The Next Round in the Obscenity Wars






























































Photo by Nik Nikolla

Young people like watching pornography.   In 2023, an estimated 68 percent of U.S. adolescents viewed online pornography.  A 2022 survey of more than 1,300 teens (age 13 to 17) found that about 3 out of 4 teens reported that they had viewed online porn either accidentally or on purpose.  

In order to contain young people accessing porn via the internet, Texas adopted the “Online Age Verification Law” (HB 1181) in June 2023 that requires online content providers to implement effective age verification methods to ensure that only adults can access age-restricted content or purchase age-restricted products.  In January 2025, the Supreme Court heard testimony on Texas’s age-verification law, a law that has been adopted by 23 other states.  

The U.S. Court of Appeals for the Fifth Circuit ruled, in Free Speech Coalition v. Paxton, that Texas’ adult-content age-verification law was legal. Judge David Alan Ezra of the Western District of Texas originally blocked the law, saying it would have a chilling effect on speech protected by the First Amendment.

By verifying information through government identification, the law allows the government “to peer into the most intimate and personal aspects of people’s lives,” wrote Judge Ezra, who was appointed by President Ronald Reagan.

It runs the risk that the state can monitor when an adult views sexually explicit materials and what kind of websites they visit,” he continued. “In effect, the law risks forcing individuals to divulge specific details of their sexuality to the state government to gain access to certain speech.

In the wake of the Fifth Circuit ruling, Pornhub, the most trafficked porn website, blocked access in sixteen states, including Virginia, Montana, North Carolina, Arkansas, Utah, Mississippi, Texas and Louisiana.

However, on June 25, 2025, the Supreme Court issued its decision, Free Speech Coalition v. Paxton, requiring people to verify their age through measures like the submission of government-issued IDs to access “pornography” accessed over the internet.

Justice Clarence Thomas, writing for the 6 to 3 conservative majority, wrote:

The power to verify age is part of the power to prevent children from accessing speech that is obscene to them. Where the Constitution re- serves a power to the States, that power includes “the ordinary and appropriate means” of exercising it. …

Age verification is common when laws draw age-based lines, e.g., obtaining alcohol, a firearm, or a driver’s license. Obscenity is no exception. Most States require age verification for in-person purchases of sexual material, and petitioners concede that in-person requirements of this kind are “traditional” and “almost surely” constitutional. …

The statute advances the state’s important interest in shielding children from sexually explicit content. And, it is appropriately tailored because it permits users to verify their ages through the established methods of providing government-issued identification and sharing transactional data.

He concluded, noting, “But adults have no First Amendment right to avoid age verification. Any burden on adults is therefore incidental to regulating activity not protected by the First Amendment.”
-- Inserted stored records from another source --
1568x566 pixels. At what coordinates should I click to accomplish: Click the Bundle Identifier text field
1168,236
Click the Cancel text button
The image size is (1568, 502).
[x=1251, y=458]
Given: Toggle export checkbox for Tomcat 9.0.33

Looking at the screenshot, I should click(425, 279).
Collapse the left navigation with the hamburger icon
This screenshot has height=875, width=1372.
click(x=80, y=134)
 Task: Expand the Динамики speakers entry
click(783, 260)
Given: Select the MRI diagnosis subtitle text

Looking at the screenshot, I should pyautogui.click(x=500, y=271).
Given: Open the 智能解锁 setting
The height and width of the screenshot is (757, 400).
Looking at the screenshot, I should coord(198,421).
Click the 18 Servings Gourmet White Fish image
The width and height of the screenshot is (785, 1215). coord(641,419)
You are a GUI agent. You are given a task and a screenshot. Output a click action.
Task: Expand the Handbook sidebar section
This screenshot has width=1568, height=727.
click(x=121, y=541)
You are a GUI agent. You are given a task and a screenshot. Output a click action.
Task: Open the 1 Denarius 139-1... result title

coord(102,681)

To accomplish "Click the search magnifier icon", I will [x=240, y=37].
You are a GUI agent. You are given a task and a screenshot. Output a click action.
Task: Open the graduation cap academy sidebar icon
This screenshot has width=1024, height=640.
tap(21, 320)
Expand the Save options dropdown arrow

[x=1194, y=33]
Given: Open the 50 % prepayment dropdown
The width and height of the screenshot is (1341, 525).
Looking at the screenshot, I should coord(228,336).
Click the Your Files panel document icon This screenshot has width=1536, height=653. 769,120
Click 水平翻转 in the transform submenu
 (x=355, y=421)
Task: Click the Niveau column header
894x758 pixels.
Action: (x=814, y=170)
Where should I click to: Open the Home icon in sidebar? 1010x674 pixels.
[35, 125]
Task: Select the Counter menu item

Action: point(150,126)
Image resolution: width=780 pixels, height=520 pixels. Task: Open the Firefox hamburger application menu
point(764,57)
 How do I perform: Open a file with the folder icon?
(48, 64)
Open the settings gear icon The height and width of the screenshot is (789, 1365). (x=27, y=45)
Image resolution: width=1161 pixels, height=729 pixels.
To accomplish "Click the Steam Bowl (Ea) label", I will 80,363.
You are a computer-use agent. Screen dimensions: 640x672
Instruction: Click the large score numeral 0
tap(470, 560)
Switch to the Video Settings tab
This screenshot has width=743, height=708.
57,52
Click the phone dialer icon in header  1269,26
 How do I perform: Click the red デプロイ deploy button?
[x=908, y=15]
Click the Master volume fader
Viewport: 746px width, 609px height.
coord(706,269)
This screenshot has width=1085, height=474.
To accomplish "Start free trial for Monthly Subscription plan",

Justice Elena Kagan dissented, joined by Justices Sonia Sotomayor and Ketanji Brown Jackson.  She wrote that she would have used the higher standard.

The First Amendment protects those sexually explicit materials, for every adult. So a state cannot target that expression, as Texas has here, any more than is necessary to prevent it from reaching children.

Justice Kagan wrote that the case was “indistinguishable” from others in which the court has ruled the expression was protected.

The Electronic Freedom Foundation raised serious concerns about the Court’s decision:

Free Speech Coalition v. Paxton is a direct blow to the free speech rights of adults. … This ruling allows states to enact onerous age-verification rules that will block adults from accessing lawful speech, curtail their ability to be anonymous, and jeopardize their data security and privacy. These are real and immense burdens on adults, and the Court was wrong to ignore them in upholding Texas’ law.

The Texas law forces adults to submit personal information over the internet to access entire websites that hold some amount of sexual material, not just pages or portions of sites that contain specific sexual materials. Many sites that cannot reasonably implement age verification measures for reasons such as cost or technical requirements will likely block users living in Texas and other states with similar laws wholesale.

Ever resourceful, there’s been an explosive uptick in VPN [Virtual Private Network] usage to subvert the age-verification laws.  For example, there’s been a 150 percent increase in VPN demand in Florida, 967 percent in Utah and 234.8 percent in Texas.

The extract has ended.